ALD/E-ImageMiner is an annotation project on figures from atomic layer deposition (ALD) and atomic layer etching (ALE), situated within the broader field of materials science and engineering. Within each of these categories, the data is further organized into the sub-categories experimental-usecase and simulation-usecase.
It aims to host gold-standard annotations for chart classification, data extraction, summarization, and question answering—providing both pilot and full-phase data to support multimodal AI research in scientific image understanding.
We have compiled the dataset for annotation in this repository, structured into clearly defined categories and sub-categories.

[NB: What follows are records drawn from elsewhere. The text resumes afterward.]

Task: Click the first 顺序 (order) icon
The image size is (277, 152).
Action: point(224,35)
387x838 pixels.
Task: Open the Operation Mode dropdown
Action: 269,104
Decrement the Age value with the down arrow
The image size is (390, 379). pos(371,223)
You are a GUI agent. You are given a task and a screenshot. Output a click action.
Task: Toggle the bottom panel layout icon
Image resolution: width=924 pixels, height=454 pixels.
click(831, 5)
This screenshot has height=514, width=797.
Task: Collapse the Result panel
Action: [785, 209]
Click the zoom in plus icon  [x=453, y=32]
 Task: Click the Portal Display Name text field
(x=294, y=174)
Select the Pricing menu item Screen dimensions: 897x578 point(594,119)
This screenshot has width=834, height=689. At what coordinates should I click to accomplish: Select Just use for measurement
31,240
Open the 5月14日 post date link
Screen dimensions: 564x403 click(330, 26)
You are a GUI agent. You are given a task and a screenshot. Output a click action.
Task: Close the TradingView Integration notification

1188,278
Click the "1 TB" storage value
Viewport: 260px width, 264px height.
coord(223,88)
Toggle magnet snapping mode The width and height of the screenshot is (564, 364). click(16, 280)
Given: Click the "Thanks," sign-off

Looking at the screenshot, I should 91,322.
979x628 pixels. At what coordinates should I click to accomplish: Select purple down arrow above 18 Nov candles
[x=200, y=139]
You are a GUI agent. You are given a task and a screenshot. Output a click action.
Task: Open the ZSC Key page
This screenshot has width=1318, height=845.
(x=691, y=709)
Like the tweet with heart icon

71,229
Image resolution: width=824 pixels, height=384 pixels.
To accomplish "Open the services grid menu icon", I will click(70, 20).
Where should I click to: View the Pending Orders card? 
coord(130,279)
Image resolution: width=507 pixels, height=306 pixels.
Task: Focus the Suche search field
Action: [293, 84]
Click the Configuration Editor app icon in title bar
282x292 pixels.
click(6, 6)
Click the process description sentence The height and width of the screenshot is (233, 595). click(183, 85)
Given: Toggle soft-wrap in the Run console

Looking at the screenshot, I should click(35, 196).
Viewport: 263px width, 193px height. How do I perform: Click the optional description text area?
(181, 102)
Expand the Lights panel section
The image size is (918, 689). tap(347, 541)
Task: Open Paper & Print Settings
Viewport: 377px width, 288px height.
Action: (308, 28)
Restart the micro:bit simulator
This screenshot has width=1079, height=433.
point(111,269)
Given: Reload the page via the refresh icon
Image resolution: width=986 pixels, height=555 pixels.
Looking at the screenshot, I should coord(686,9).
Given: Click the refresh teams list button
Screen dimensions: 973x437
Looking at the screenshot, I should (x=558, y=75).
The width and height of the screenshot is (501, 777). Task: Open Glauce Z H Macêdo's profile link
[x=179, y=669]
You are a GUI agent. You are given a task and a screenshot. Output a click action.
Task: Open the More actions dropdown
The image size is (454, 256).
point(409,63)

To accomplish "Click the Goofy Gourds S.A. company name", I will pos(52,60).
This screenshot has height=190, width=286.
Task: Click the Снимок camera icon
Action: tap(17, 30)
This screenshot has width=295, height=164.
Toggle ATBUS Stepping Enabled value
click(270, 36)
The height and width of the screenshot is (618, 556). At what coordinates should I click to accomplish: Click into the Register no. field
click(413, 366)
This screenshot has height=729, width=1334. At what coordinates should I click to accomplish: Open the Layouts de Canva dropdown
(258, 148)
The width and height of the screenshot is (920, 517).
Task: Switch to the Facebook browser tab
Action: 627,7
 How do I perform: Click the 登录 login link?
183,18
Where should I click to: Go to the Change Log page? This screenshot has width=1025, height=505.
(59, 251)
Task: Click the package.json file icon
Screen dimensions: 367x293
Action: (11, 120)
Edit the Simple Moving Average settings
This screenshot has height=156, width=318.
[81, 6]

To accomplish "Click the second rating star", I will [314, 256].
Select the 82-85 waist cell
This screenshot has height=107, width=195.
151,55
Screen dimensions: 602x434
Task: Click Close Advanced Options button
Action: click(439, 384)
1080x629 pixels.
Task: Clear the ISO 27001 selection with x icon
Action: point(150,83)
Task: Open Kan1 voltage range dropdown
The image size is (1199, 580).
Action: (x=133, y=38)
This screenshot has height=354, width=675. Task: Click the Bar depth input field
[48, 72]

The layout reflects the distinction between ALD and ALE literature, as well as between experimental and simulation studies, making it easier to navigate both the pilot and full annotation phases.
data
├── train
│ ├── atomic-layer-deposition
│ │ ├── experimental-usecase
│ │ │ ├── paper #
│ │ │ │ ├── images
│ │ │ │ │ ├── figures
│ │ │ │ │ │ ├── filename 1.jpg # (JPEG) actual figure image extracted using MinerU
│ │ │ │ │ │ ├── filename.caption.txt # (Text) figure caption extracted from the paper.
│ │ │ │ │ │ ├── filename.class.txt # (Text) chart visualization class/category extracted using Qwen 2.5 VL
│ │ │ │ │ │ ├── filename.data.txt # (Text) data extracted as a markdown table using instruction-tuned Qwen 2.5 VL
│ │ │ │ │ │ └── filename.summary.txt # (Text) summarization of chart visualization extracted using Qwen 2.5 VL
│ │ │ │ │ ├── formulas
│ │ │ │ │ │ ├── filename.jpg # (JPEG) actual formula image extracted using MinerU
│ │ │ │ │ └── tables
│ │ │ │ │ ├── filename.jpg # (JPEG) actual table image extracted using MinerU
│ │ │ │ ├── Author et al.pdf # (PDF) actual PDF document
│ │ │ │ ├── content.json # (JSON) structured content extracted using MinerU
│ │ │ │ ├── content.md # (Markdown) structured content extracted using MinerU
│ │ │ │ ├── content.tei.xml # (TEI-XML) structured content extracted using GROBID
│ │ │ │ ├── content.txt # (Text) unstructured content extracted using MinerU
│ │ │ │ └── layout.json # (JSON) bounding box and segmentation data from MinerU
│ │ │ └── ...
│ │ └── simulation-usecase
│ │ └── ...
│ └── atomic-layer-etching
│ └── ...
└── dev/test
├── atomic-layer-deposition
│ ├── experimental-usecase
│ └── simulation-usecase
└── atomic-layer-etching
├── experimental-usecase
└── simulation-usecase
- MinerU → structured text, figures, formulas, and tables from PDFs. It is created by OpenDataLab as an open-source tool designed for data extraction from PDF documents, converting them into structured machine-readable formats like Markdown and JSON. MinerU can interpret the complex layout structure of research papers, including figures, tables, formulas, and text.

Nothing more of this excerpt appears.